▶ **What is being asked**:
Once the line with "Given: Click the MainWindow" is found, repeat exactly that line and every one after it until the data below ends, including the last line.

Stored data:
□ □ □ □ □ □ □

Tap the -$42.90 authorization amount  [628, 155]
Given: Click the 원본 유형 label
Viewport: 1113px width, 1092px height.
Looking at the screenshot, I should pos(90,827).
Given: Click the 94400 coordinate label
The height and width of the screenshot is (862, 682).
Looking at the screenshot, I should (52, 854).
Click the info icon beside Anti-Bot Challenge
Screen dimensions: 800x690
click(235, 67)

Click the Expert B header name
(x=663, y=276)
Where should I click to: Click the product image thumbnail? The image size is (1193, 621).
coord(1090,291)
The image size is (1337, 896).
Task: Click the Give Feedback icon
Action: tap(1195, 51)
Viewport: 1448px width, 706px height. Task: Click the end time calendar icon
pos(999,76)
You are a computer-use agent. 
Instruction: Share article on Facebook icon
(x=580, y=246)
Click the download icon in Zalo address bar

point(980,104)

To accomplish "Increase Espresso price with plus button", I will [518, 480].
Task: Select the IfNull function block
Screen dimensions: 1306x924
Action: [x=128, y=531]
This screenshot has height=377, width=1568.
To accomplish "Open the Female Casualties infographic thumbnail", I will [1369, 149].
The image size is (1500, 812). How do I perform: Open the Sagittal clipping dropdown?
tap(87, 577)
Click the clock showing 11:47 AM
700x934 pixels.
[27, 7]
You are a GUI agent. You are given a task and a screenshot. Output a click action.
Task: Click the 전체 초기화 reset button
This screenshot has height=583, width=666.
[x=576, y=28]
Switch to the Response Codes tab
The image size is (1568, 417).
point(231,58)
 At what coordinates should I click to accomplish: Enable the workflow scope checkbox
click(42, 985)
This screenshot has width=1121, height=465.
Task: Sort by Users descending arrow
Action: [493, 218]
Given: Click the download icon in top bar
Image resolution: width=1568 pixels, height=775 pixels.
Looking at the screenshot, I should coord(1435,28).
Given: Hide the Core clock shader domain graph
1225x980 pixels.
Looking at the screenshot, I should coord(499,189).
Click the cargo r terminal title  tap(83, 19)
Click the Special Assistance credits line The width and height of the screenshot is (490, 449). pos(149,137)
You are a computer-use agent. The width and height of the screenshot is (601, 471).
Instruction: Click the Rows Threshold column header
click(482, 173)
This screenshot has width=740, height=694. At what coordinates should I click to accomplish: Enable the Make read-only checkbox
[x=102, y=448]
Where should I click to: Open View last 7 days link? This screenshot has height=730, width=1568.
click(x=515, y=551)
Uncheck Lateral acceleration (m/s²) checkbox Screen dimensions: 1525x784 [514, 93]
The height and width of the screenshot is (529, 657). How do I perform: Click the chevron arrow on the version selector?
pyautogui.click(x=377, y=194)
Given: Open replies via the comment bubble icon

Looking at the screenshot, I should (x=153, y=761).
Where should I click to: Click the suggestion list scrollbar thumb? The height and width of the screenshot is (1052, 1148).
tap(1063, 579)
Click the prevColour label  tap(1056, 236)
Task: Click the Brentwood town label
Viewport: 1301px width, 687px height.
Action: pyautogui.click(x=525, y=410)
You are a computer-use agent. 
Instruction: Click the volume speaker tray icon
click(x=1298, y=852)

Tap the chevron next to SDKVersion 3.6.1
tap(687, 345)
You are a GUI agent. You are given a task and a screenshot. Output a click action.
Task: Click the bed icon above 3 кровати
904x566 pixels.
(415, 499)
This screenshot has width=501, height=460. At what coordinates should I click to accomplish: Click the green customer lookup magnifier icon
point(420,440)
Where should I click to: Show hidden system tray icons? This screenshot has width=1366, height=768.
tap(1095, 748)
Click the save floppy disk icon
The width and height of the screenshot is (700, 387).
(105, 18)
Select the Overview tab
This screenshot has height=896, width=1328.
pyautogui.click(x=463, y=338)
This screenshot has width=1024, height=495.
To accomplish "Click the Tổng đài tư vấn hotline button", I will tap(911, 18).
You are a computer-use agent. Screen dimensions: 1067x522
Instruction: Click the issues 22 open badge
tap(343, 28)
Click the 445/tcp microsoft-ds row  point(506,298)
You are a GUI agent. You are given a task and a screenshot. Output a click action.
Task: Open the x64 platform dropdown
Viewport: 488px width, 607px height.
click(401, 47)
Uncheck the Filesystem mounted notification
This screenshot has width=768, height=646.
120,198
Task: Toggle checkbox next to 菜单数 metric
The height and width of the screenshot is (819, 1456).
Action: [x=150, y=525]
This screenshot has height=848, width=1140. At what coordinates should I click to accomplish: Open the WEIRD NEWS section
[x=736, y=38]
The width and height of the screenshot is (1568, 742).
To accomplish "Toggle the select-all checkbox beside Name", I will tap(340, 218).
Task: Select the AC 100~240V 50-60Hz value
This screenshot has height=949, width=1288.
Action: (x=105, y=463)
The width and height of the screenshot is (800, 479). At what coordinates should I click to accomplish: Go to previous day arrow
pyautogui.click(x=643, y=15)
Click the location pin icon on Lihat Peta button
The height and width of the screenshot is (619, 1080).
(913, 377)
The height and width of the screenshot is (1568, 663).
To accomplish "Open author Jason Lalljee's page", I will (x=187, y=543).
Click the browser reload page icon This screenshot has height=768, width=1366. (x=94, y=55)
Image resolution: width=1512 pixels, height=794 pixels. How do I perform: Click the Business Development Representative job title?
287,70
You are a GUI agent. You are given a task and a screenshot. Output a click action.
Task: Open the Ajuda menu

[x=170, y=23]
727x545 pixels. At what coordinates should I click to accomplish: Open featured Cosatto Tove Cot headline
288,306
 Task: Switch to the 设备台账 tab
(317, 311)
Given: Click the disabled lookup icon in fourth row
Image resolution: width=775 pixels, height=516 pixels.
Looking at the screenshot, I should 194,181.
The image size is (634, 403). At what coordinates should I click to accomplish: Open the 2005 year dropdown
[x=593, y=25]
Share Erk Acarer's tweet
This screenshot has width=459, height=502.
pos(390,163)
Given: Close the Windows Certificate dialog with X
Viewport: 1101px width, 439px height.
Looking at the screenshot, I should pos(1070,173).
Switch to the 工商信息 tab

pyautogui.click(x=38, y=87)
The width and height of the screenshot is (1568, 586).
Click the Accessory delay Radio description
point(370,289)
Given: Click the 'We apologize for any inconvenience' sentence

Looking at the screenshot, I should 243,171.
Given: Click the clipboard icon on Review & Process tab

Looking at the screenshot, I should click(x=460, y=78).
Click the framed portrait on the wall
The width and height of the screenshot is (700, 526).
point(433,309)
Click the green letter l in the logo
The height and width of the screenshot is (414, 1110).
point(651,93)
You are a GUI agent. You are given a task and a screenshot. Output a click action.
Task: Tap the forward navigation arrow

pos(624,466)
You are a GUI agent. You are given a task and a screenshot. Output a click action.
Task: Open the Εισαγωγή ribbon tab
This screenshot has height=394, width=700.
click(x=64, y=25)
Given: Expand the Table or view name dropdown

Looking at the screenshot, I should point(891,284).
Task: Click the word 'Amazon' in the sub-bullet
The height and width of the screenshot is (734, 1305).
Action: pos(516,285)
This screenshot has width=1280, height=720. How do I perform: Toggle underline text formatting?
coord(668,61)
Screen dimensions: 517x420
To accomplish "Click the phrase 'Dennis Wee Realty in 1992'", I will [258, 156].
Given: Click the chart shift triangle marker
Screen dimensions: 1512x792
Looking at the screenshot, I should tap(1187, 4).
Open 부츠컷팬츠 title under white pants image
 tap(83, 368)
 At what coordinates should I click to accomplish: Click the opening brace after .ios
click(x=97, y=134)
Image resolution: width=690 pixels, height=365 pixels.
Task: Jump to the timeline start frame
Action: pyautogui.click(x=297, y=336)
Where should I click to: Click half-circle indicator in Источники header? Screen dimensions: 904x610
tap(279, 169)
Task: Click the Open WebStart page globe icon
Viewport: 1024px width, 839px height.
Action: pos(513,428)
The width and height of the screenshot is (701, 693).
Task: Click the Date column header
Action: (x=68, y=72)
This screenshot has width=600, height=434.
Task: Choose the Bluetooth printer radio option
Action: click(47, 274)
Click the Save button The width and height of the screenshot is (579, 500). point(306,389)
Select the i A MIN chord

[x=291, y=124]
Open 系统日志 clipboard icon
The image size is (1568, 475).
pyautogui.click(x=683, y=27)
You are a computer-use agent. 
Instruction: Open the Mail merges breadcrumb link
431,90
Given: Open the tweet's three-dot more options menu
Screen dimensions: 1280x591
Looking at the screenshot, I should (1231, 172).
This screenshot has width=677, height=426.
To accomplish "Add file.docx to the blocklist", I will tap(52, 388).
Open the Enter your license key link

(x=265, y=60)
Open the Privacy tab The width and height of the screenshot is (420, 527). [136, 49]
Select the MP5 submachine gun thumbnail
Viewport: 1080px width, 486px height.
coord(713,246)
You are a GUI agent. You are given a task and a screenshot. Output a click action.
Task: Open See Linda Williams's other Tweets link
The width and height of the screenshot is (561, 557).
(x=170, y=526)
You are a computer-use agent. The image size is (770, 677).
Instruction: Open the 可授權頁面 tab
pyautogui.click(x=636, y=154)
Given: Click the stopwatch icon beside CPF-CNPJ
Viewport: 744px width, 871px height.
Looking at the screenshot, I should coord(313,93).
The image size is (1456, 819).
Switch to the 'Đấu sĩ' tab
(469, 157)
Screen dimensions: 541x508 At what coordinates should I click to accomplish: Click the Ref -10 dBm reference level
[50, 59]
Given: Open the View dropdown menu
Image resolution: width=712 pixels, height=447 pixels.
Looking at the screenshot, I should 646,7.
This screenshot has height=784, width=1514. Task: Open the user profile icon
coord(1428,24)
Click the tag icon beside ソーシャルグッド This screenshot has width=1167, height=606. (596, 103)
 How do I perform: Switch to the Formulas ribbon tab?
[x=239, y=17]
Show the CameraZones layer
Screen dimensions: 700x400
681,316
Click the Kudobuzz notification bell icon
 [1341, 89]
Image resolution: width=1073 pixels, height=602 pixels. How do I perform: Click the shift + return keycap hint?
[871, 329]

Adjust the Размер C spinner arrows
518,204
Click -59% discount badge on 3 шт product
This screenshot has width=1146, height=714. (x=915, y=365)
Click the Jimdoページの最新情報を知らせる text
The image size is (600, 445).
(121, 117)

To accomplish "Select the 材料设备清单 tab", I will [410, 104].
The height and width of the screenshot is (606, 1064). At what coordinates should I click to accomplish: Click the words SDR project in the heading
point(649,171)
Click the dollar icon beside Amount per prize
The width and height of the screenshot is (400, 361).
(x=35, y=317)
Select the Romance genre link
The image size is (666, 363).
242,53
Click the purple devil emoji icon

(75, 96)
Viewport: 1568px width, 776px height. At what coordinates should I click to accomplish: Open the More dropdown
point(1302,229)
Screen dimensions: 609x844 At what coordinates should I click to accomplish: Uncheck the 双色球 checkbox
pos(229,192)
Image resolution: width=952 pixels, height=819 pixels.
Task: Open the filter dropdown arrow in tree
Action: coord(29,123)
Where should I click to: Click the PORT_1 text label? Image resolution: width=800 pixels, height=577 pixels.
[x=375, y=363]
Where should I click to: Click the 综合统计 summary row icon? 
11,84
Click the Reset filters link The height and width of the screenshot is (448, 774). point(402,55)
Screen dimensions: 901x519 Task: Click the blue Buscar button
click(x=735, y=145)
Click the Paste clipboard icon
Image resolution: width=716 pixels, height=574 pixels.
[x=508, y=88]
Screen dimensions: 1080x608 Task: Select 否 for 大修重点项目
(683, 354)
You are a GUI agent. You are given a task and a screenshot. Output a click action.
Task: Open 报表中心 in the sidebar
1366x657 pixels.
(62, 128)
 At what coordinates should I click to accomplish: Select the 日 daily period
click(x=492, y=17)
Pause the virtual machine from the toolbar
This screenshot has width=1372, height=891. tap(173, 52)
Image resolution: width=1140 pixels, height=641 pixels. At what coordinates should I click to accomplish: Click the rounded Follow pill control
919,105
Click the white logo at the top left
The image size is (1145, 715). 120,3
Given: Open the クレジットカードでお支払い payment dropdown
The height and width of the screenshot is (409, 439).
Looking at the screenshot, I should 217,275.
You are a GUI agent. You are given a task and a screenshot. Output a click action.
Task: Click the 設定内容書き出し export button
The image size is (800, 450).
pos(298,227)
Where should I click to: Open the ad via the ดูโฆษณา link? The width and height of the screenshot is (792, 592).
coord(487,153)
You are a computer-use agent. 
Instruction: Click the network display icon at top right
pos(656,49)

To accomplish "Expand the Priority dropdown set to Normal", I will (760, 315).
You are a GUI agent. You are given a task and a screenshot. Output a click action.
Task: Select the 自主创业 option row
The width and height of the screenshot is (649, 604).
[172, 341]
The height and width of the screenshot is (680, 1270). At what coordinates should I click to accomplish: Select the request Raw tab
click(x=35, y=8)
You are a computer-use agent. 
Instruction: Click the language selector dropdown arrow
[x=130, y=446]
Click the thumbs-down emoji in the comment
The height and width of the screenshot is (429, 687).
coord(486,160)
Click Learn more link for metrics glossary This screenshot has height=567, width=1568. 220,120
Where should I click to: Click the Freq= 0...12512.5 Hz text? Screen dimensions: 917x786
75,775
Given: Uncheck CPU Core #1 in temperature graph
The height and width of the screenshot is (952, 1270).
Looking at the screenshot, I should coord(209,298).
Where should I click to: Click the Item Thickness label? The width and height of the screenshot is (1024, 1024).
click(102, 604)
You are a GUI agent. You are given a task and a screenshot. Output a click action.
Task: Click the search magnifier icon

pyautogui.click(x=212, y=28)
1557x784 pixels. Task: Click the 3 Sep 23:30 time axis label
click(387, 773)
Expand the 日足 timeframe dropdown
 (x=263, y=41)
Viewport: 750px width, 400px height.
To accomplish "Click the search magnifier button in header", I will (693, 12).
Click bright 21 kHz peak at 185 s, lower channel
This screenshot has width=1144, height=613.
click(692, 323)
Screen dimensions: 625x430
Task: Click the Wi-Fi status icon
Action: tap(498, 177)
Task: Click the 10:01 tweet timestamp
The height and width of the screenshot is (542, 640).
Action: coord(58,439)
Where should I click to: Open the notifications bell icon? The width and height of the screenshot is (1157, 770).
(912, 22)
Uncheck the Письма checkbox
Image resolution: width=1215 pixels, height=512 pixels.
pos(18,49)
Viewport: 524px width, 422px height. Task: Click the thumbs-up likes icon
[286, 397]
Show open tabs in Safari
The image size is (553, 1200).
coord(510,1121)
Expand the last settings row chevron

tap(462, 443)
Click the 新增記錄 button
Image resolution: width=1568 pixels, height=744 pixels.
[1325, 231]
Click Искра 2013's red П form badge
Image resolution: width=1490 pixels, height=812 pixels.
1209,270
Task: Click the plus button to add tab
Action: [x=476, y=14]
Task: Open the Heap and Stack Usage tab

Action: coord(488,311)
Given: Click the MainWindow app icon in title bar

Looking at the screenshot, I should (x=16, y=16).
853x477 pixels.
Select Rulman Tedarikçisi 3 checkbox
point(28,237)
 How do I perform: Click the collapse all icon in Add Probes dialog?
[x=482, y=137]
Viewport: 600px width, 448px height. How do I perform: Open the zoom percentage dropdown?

□ □ □ □ □ □ □

▶ **Expected output**:
Given: Click the MainWindow app icon in title bar

Looking at the screenshot, I should (x=16, y=16).
853x477 pixels.
Select Rulman Tedarikçisi 3 checkbox
point(28,237)
 How do I perform: Click the collapse all icon in Add Probes dialog?
[x=482, y=137]
Viewport: 600px width, 448px height. How do I perform: Open the zoom percentage dropdown?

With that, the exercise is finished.